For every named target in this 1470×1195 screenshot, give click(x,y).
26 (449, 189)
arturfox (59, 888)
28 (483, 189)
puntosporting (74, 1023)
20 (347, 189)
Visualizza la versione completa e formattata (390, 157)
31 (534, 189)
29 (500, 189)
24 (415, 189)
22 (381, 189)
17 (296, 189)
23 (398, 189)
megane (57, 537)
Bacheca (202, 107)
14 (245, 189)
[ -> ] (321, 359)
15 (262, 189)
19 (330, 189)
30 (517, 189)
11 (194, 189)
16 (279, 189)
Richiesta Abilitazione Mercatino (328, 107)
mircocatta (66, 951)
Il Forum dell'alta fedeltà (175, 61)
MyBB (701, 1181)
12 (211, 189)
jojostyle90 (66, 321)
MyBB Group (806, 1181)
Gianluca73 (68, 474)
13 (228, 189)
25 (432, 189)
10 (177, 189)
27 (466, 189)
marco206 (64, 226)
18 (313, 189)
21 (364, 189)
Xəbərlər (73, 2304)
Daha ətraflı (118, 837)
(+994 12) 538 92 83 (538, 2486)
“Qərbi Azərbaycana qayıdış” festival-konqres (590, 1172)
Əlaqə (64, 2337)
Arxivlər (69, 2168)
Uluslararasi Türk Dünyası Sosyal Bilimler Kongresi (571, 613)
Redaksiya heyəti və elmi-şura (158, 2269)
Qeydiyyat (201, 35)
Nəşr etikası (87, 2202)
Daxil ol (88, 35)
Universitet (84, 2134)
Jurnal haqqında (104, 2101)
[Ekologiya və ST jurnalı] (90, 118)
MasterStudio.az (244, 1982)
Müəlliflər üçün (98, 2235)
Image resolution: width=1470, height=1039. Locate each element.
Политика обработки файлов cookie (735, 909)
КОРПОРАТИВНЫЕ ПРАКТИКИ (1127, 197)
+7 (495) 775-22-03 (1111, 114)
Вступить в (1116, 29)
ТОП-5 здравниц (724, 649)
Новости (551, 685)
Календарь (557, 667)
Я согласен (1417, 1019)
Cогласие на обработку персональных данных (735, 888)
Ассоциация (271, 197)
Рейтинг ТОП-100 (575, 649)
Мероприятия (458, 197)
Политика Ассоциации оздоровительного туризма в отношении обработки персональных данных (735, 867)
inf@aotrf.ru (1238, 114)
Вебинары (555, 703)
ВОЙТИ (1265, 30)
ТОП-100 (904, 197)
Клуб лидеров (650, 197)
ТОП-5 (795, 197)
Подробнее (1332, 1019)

-------

▶ _WHAT IS NEEDED_:
Each of the records above is to be reproduced word for word.

▶ _EXERCISE OUTPUT_:
For every named target in this 1470×1195 screenshot, give click(x,y).
26 (449, 189)
arturfox (59, 888)
28 (483, 189)
puntosporting (74, 1023)
20 (347, 189)
Visualizza la versione completa e formattata (390, 157)
31 (534, 189)
29 (500, 189)
24 (415, 189)
22 (381, 189)
17 (296, 189)
23 (398, 189)
megane (57, 537)
Bacheca (202, 107)
14 (245, 189)
[ -> ] (321, 359)
15 (262, 189)
19 (330, 189)
30 (517, 189)
11 (194, 189)
16 (279, 189)
Richiesta Abilitazione Mercatino (328, 107)
mircocatta (66, 951)
Il Forum dell'alta fedeltà (175, 61)
MyBB (701, 1181)
12 (211, 189)
jojostyle90 (66, 321)
MyBB Group (806, 1181)
Gianluca73 (68, 474)
13 (228, 189)
25 (432, 189)
10 (177, 189)
27 (466, 189)
marco206 (64, 226)
18 (313, 189)
21 (364, 189)
Xəbərlər (73, 2304)
Daha ətraflı (118, 837)
(+994 12) 538 92 83 (538, 2486)
“Qərbi Azərbaycana qayıdış” festival-konqres (590, 1172)
Əlaqə (64, 2337)
Arxivlər (69, 2168)
Uluslararasi Türk Dünyası Sosyal Bilimler Kongresi (571, 613)
Redaksiya heyəti və elmi-şura (158, 2269)
Qeydiyyat (201, 35)
Nəşr etikası (87, 2202)
Daxil ol (88, 35)
Universitet (84, 2134)
Jurnal haqqında (104, 2101)
[Ekologiya və ST jurnalı] (90, 118)
MasterStudio.az (244, 1982)
Müəlliflər üçün (98, 2235)
Image resolution: width=1470, height=1039. Locate each element.
Политика обработки файлов cookie (735, 909)
КОРПОРАТИВНЫЕ ПРАКТИКИ (1127, 197)
+7 (495) 775-22-03 (1111, 114)
Вступить в (1116, 29)
ТОП-5 здравниц (724, 649)
Новости (551, 685)
Календарь (557, 667)
Я согласен (1417, 1019)
Cогласие на обработку персональных данных (735, 888)
Ассоциация (271, 197)
Рейтинг ТОП-100 (575, 649)
Мероприятия (458, 197)
Политика Ассоциации оздоровительного туризма в отношении обработки персональных данных (735, 867)
inf@aotrf.ru (1238, 114)
Вебинары (555, 703)
ВОЙТИ (1265, 30)
ТОП-100 (904, 197)
Клуб лидеров (650, 197)
ТОП-5 (795, 197)
Подробнее (1332, 1019)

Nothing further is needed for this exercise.